=== Task statement ===
Two lines mark the range in the entries below: the one holding "Where should I click to: Click the Přenos" and the one holding "Task: Select the 26 Aug 2022 date label". Set down those two and all lines between them, exactly.

--- Data to use ---

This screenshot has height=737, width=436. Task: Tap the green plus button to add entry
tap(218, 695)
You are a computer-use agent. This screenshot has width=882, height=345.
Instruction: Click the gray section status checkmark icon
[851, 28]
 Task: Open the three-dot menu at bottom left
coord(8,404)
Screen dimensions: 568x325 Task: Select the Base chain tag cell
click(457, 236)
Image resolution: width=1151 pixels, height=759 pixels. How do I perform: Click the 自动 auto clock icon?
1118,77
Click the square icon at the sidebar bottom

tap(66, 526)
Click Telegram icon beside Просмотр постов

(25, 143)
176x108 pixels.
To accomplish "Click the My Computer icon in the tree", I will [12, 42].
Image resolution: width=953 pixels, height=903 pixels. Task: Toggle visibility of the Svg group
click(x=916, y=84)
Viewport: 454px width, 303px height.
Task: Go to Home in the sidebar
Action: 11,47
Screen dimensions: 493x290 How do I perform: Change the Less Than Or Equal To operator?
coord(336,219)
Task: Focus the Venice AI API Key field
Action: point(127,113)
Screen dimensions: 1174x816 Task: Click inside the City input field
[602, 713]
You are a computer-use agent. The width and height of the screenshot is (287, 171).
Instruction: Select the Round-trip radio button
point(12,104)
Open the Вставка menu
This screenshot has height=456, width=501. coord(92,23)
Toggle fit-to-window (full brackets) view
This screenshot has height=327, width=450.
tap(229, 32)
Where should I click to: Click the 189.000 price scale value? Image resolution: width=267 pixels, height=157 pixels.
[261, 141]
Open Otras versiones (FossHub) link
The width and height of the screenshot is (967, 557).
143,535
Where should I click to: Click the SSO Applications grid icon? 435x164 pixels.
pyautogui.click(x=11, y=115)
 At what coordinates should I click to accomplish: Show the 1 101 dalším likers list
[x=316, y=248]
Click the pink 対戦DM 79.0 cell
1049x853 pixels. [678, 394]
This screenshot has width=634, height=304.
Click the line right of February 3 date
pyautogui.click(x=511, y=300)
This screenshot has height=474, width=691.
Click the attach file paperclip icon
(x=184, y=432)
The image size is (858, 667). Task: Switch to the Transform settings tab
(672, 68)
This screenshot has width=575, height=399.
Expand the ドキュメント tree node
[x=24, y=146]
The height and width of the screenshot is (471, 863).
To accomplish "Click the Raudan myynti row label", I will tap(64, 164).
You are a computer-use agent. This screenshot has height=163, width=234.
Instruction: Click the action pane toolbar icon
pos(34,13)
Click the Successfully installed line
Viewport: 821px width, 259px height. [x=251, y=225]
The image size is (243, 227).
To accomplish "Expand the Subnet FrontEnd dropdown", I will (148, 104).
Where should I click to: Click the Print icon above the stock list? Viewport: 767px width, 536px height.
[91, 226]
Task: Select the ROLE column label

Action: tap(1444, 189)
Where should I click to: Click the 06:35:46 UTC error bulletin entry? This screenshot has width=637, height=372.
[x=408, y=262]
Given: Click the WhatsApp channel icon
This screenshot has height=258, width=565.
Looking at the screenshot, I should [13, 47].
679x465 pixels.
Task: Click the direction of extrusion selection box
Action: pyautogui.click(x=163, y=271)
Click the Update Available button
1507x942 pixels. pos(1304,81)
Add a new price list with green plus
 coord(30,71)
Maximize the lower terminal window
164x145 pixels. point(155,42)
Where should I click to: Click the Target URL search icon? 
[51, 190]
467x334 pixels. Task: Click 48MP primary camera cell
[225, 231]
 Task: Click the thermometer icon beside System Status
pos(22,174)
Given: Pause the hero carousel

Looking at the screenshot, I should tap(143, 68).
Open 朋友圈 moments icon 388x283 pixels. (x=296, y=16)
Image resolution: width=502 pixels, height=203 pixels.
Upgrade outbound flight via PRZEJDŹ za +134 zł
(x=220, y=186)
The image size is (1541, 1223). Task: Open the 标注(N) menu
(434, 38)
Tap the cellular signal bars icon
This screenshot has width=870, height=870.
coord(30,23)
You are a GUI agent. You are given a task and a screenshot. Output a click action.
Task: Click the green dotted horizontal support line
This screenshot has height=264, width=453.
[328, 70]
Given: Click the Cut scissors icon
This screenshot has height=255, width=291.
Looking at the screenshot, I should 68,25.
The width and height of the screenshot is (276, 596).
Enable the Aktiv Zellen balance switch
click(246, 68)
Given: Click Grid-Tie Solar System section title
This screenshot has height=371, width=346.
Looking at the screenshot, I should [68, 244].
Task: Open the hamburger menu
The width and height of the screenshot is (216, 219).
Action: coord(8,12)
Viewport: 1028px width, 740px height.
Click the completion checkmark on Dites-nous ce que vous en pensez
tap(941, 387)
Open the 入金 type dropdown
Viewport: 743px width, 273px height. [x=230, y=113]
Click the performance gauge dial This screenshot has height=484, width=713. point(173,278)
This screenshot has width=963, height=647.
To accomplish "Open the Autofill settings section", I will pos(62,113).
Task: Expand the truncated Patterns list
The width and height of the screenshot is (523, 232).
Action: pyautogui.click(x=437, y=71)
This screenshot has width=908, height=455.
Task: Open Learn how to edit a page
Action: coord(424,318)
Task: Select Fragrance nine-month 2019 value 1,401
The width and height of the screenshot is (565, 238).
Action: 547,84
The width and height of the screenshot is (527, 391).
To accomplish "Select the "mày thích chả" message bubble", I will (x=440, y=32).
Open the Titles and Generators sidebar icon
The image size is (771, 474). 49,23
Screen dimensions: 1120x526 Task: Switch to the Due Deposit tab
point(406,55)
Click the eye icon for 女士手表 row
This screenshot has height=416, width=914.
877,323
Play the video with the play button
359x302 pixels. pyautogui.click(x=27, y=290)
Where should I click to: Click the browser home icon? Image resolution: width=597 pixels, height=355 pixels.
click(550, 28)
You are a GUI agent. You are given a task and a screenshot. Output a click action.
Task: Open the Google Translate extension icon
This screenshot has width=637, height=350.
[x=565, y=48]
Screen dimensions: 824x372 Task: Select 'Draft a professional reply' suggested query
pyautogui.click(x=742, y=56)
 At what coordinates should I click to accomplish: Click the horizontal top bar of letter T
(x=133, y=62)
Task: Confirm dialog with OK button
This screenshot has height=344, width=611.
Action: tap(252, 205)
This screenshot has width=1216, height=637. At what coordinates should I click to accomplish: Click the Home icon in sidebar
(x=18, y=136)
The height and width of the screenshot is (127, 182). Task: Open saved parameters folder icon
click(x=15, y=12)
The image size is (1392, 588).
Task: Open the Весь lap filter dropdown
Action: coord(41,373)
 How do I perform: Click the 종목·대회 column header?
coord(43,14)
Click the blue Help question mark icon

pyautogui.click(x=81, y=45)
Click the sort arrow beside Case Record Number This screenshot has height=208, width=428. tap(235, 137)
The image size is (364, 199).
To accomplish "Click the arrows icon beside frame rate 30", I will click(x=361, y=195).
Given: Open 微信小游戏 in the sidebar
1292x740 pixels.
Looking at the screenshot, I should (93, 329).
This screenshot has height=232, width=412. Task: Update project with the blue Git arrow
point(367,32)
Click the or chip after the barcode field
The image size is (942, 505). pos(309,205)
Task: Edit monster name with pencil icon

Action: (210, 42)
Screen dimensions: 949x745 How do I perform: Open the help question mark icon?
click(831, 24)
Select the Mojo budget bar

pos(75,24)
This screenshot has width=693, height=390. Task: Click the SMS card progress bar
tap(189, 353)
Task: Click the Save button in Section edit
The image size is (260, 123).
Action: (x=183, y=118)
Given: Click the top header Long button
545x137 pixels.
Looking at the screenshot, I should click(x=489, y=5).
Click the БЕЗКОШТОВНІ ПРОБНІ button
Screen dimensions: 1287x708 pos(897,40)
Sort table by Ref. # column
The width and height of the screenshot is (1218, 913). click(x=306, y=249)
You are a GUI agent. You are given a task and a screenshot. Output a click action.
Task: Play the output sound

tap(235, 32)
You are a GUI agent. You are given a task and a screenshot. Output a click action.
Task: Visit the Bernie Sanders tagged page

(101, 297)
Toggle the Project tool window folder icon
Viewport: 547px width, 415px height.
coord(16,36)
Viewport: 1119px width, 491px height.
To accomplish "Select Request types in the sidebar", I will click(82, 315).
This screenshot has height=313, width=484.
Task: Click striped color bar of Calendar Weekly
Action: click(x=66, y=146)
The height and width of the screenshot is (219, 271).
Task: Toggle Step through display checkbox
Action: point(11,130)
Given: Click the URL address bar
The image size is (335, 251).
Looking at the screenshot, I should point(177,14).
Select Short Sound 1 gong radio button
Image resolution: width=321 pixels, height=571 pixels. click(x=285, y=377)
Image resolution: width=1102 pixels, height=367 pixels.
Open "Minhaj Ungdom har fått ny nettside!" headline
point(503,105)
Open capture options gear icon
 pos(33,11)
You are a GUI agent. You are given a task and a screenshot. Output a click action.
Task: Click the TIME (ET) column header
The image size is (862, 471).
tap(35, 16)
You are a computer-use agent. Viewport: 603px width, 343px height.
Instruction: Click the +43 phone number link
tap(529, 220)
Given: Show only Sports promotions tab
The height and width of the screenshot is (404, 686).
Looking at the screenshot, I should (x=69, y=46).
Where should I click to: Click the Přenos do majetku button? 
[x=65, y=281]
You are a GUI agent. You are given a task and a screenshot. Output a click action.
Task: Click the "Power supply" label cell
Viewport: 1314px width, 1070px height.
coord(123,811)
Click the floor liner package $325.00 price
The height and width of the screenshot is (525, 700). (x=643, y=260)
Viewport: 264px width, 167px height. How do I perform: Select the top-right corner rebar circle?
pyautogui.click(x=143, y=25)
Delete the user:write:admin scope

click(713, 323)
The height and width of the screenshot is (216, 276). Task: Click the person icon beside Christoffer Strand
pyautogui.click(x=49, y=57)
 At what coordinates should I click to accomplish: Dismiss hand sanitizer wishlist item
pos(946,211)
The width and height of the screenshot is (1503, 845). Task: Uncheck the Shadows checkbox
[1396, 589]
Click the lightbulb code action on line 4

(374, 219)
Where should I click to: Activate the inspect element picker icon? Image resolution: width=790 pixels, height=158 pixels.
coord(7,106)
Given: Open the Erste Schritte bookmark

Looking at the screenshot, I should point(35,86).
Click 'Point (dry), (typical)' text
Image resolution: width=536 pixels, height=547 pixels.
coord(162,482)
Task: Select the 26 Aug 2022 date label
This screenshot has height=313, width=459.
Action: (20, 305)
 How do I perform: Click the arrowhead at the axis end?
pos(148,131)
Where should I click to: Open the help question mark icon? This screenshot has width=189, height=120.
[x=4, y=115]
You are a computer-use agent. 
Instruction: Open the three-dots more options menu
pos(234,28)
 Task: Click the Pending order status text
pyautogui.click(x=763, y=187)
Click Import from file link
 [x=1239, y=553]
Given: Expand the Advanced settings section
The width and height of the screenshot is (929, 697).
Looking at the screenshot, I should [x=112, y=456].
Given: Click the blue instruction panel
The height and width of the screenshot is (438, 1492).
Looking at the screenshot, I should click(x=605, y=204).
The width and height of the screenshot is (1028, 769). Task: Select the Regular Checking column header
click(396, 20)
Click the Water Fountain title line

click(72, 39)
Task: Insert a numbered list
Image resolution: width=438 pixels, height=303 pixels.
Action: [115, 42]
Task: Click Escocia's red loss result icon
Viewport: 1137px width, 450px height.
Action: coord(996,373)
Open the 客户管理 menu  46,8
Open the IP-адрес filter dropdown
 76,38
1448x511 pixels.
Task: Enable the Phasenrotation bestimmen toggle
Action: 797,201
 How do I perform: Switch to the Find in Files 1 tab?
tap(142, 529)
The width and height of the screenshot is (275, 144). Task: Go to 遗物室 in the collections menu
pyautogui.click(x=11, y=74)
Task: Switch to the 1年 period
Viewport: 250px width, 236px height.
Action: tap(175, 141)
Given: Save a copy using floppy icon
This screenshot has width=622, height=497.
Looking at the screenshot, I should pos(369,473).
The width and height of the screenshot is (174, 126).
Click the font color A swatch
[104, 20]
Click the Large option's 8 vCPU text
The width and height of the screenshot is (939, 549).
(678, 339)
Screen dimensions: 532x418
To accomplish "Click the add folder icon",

---

=== Answer space ===
Where should I click to: Click the Přenos do majetku button? 
[x=65, y=281]
You are a GUI agent. You are given a task and a screenshot. Output a click action.
Task: Click the "Power supply" label cell
Viewport: 1314px width, 1070px height.
coord(123,811)
Click the floor liner package $325.00 price
The height and width of the screenshot is (525, 700). (x=643, y=260)
Viewport: 264px width, 167px height. How do I perform: Select the top-right corner rebar circle?
pyautogui.click(x=143, y=25)
Delete the user:write:admin scope

click(713, 323)
The height and width of the screenshot is (216, 276). Task: Click the person icon beside Christoffer Strand
pyautogui.click(x=49, y=57)
 At what coordinates should I click to accomplish: Dismiss hand sanitizer wishlist item
pos(946,211)
The width and height of the screenshot is (1503, 845). Task: Uncheck the Shadows checkbox
[1396, 589]
Click the lightbulb code action on line 4

(374, 219)
Where should I click to: Activate the inspect element picker icon? Image resolution: width=790 pixels, height=158 pixels.
coord(7,106)
Given: Open the Erste Schritte bookmark

Looking at the screenshot, I should point(35,86).
Click 'Point (dry), (typical)' text
Image resolution: width=536 pixels, height=547 pixels.
coord(162,482)
Task: Select the 26 Aug 2022 date label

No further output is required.